In [1]:
import os
import urllib
import tarfile

download_root = "https://raw.githubusercontent.com/ageron/handson-ml/master/"
housing_path = "datasets/housing"
housing_url = download_root + "datasets/housing/housing.tgz"

def fetch_housing_data(housing_url=housing_url, housing_path=housing_path):
    if not os.path.exists(housing_path):
        os.makedirs(housing_path)
    tgz_path = housing_path + "/housing.tgz"
    urllib.request.urlretrieve(housing_url, tgz_path)
    housing_tgz = tarfile.open(tgz_path)
    housing_tgz.extractall(path=housing_path)
    housing_tgz.close()

import pandas as pd

def load_housing_data(housing_path=housing_path):
    csv_path = (housing_path + "/housing.csv")
    return pd.read_csv(csv_path)

fetch_housing_data()
housing = load_housing_data()

In [2]:
housing.head()

Unnamed: 0,longitude,latitude,housing_median_age,total_rooms,total_bedrooms,population,households,median_income,median_house_value,ocean_proximity
0,-122.23,37.88,41.0,880.0,129.0,322.0,126.0,8.3252,452600.0,NEAR BAY
1,-122.22,37.86,21.0,7099.0,1106.0,2401.0,1138.0,8.3014,358500.0,NEAR BAY
2,-122.24,37.85,52.0,1467.0,190.0,496.0,177.0,7.2574,352100.0,NEAR BAY
3,-122.25,37.85,52.0,1274.0,235.0,558.0,219.0,5.6431,341300.0,NEAR BAY
4,-122.25,37.85,52.0,1627.0,280.0,565.0,259.0,3.8462,342200.0,NEAR BAY


In [3]:
from sklearn.impute import SimpleImputer
from sklearn.preprocessing import StandardScaler
import numpy as np

def add_features(housing):
    housing["rooms_per_household"] = housing["total_rooms"] / housing["households"]
    housing["bedrooms_per_household"] = housing["total_bedrooms"] / housing["households"]
    housing["population_per_household"] = housing["population"] / housing["households"]
    housing["rooms_per_population"] = housing["total_rooms"] / housing["population"]
    housing["bedrooms_per_population"] = housing["total_bedrooms"] /  housing["population"]
    imputer = SimpleImputer(strategy="median")
    housing_values = imputer.fit_transform(housing)
    scaler = StandardScaler()
    housing_values = scaler.fit_transform(housing_values)
    return housing_values, list(housing)

from sklearn.preprocessing import OneHotEncoder

labels = housing["median_house_value"].copy()
housing_x = housing.drop("median_house_value", axis=1)

encoder = OneHotEncoder()
ocean = encoder.fit_transform(housing_x["ocean_proximity"].values.reshape(-1, 1)).toarray()

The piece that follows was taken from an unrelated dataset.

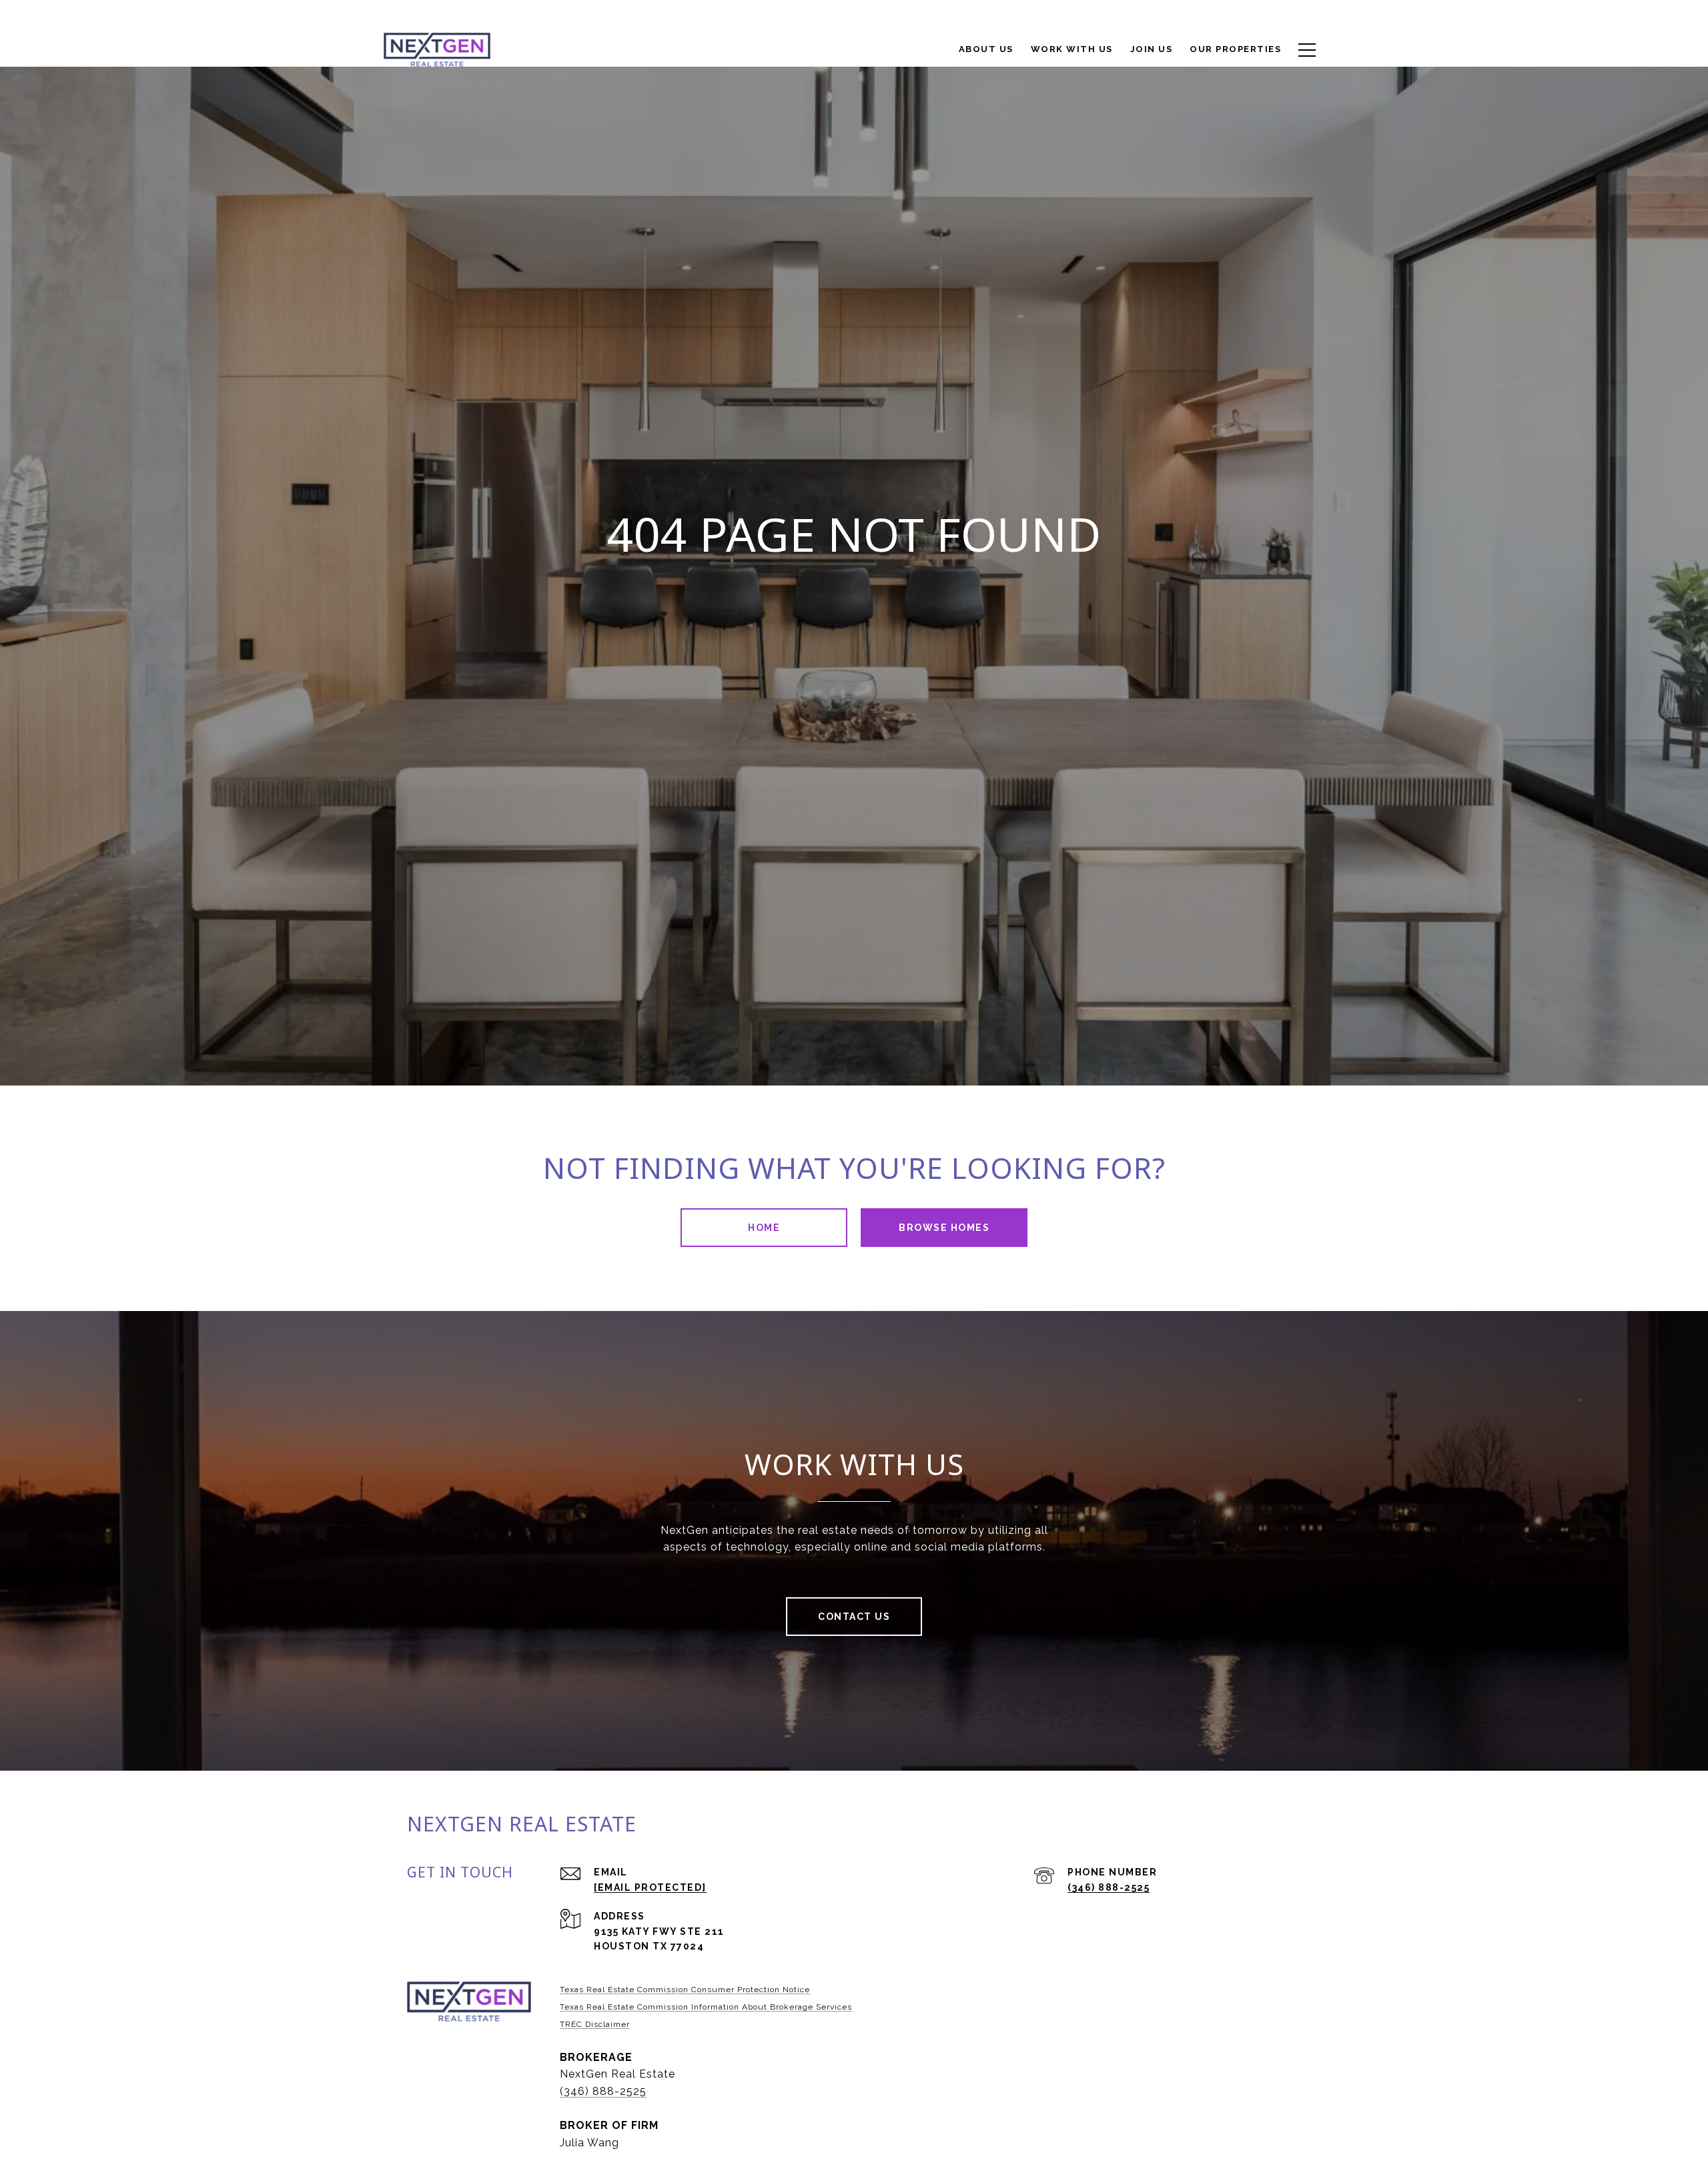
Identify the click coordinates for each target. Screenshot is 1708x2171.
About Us (986, 49)
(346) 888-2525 (1109, 1887)
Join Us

housing_add, housing_labels = add_features(housing_x.drop("ocean_proximity", axis=1))
housing_add = np.concatenate([housing_add, ocean], axis=1)
housing_labels = housing_labels + list(encoder.categories_[0])
housing_df = pd.DataFrame(housing_add, columns=housing_labels)
housing_labels = list(housing_df)

In [4]:
from sklearn.linear_model import LinearRegression
from sklearn.model_selection import train_test_split

x_train, x_test, y_train, y_test = train_test_split(housing_df.values, labels.values, random_state=42)

lr = LinearRegression()
lr.fit(x_train, y_train)
lr.score(x_test, y_test)

0.6583335977694541

In [5]:
sorted( zip(lr.coef_, housing_labels), reverse=True)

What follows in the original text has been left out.